*DOCUMENT TEXT:*
• • • •

Which component are you using?
cluster-autoscaler
What version of the component are you using?
cluster-autoscaler 1.32.0
What k8s version are you using?
Kubernetes 1.32.11 (LTS)
What environment is this in?
Azure, self-deployed cluster-autoscaler running on AKS with multiple VMSS node pools (GPU workloads).
What did you expect to happen?
The cluster-autoscaler should maintain the correct node count (90 nodes in the GPU VMSS) and only scale up/down based on actual workload demand. When getCurSize() detects a drastic capacity change (e.g., from 90 to 0), it should perform some sanity check rather than unconditionally trusting the value and acting on it.
What happened instead?
getCurSize() returned new size: 0 for a VMSS that had 90 running instances. The cluster-autoscaler unconditionally accepted this value, updated its in-memory size from 90 to 0, and then proceeded to "scale up" to 1 node to satisfy pending pods — effectively issuing a CreateOrUpdate call that set the VMSS capacity to 1, destroying 89 running GPU nodes.

• • • •

*PROBLEMS AND TASKS:*
A: Decide whether each statement agrees with the cluster-autoscaler issue report, answering yes or no and quoting the deciding words: (i) the component version in use is 1.32.0; (ii) the cluster-autoscaler runs on GKE; (iii) the VMSS capacity ended up set to 0.
B: Extend the cluster-autoscaler issue report from where it stops.
The material isn't needed for any of this work.

*DATA SECTION:*
• • • •

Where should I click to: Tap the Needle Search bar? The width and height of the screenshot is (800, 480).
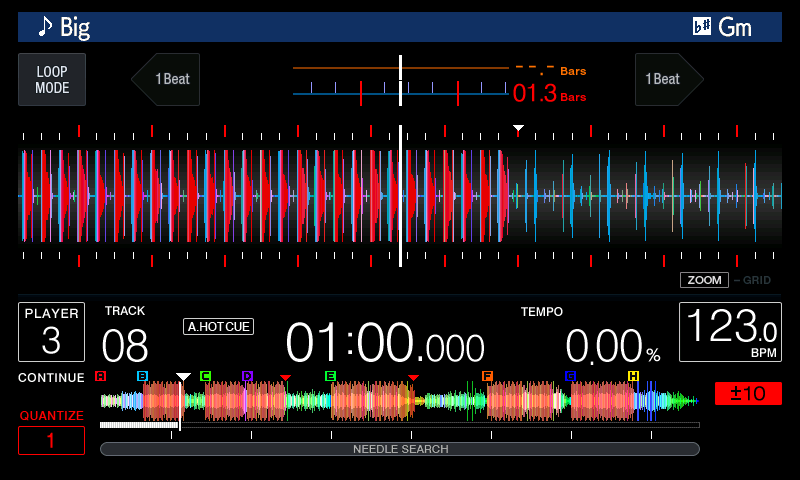[x=400, y=449]
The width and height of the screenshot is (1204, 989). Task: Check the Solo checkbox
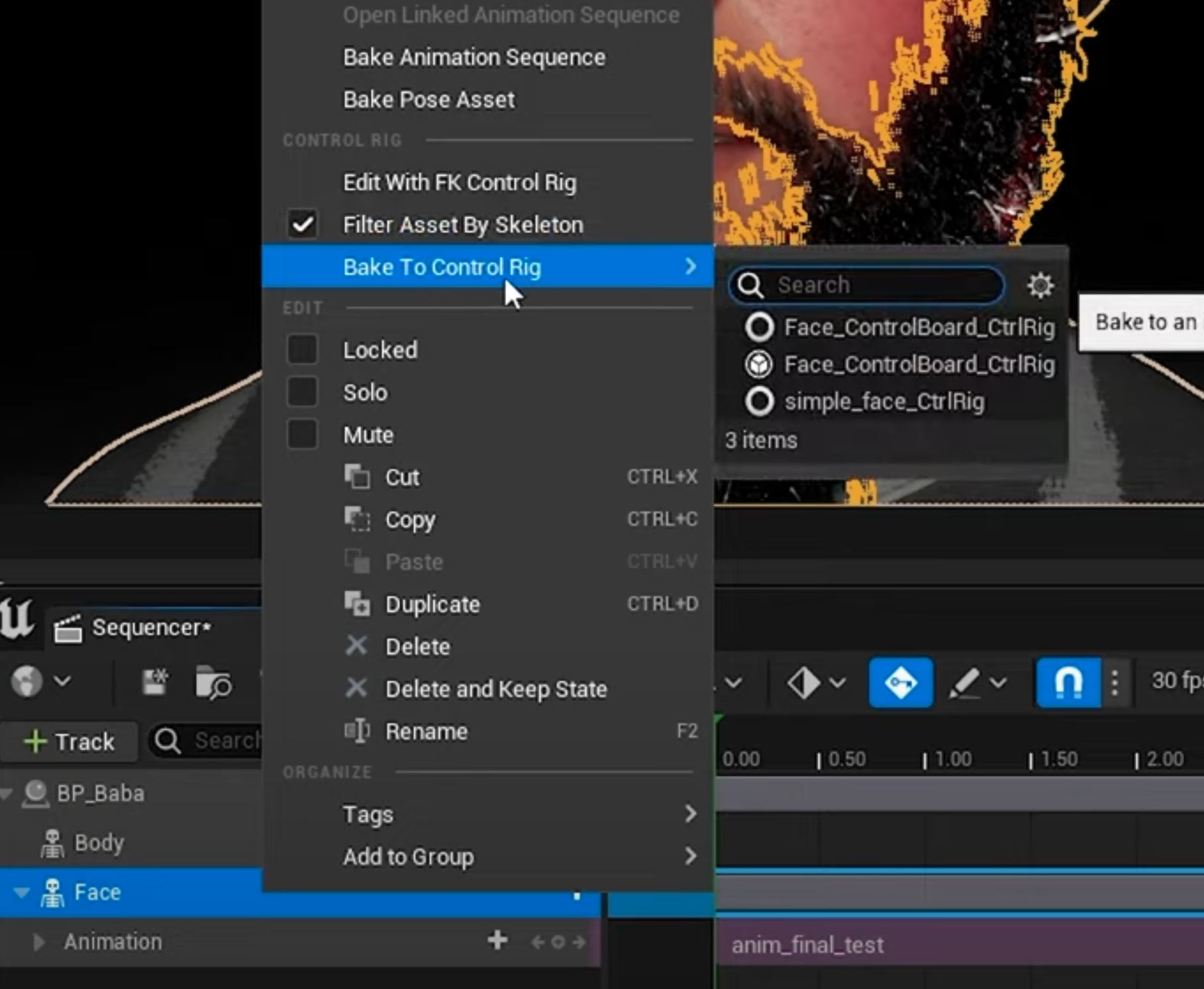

• • • •

*THE RESPONSES:*
A:
(i) Yes: "cluster-autoscaler 1.32.0"
(ii) No: "running on AKS"
(iii) No: "set the VMSS capacity to 1"

B:
The exact cause of getCurSize() returning 0 is unclear. Possible causes include:
- The Azure VMSS API returned
SKU.Capacity = 0 (transient API anomaly)
- The cached VMSS object had a nil or zero
SKU.Capacity value
- Some other code path corrupted the cached capacity
Regardless of the root cause, the autoscaler should not blindly act on such a drastic capacity change without any validation.
Timeline of events
21:38:11 — getCurSize() refreshes VMSS cache. All other VMSS pools return correct sizes, but the GPU pool returns capacity=0:
I0320 21:38:11.829158 azure_scale_set.go:247] VMSS: vmss-pool-c, in-memory size: 19, new size: 19
I0320 21:38:11.829172 azure_scale_set_instance_cache.go:78] invalidating instanceCache for vmss-gpu-pool
I0320 21:38:11.829178 azure_scale_set.go:247] VMSS: vmss-gpu-pool, in-memory size: 90, new size: 0
Note: three other VMSS pools refreshed at the same timestamp all returned correct sizes. Only the GPU pool was affected.
21:38:13 — CA now believes the pool has 0 nodes. Scale-down pre-filtering skips all 90 nodes because current: 0 < min: 3:
I0320 21:38:13.812664 pre_filtering_processor.go:67] Skipping vmss-gpu-pool000y9a - node group min size reached (current: 0, min: 3)
... (repeated for ~80+ nodes)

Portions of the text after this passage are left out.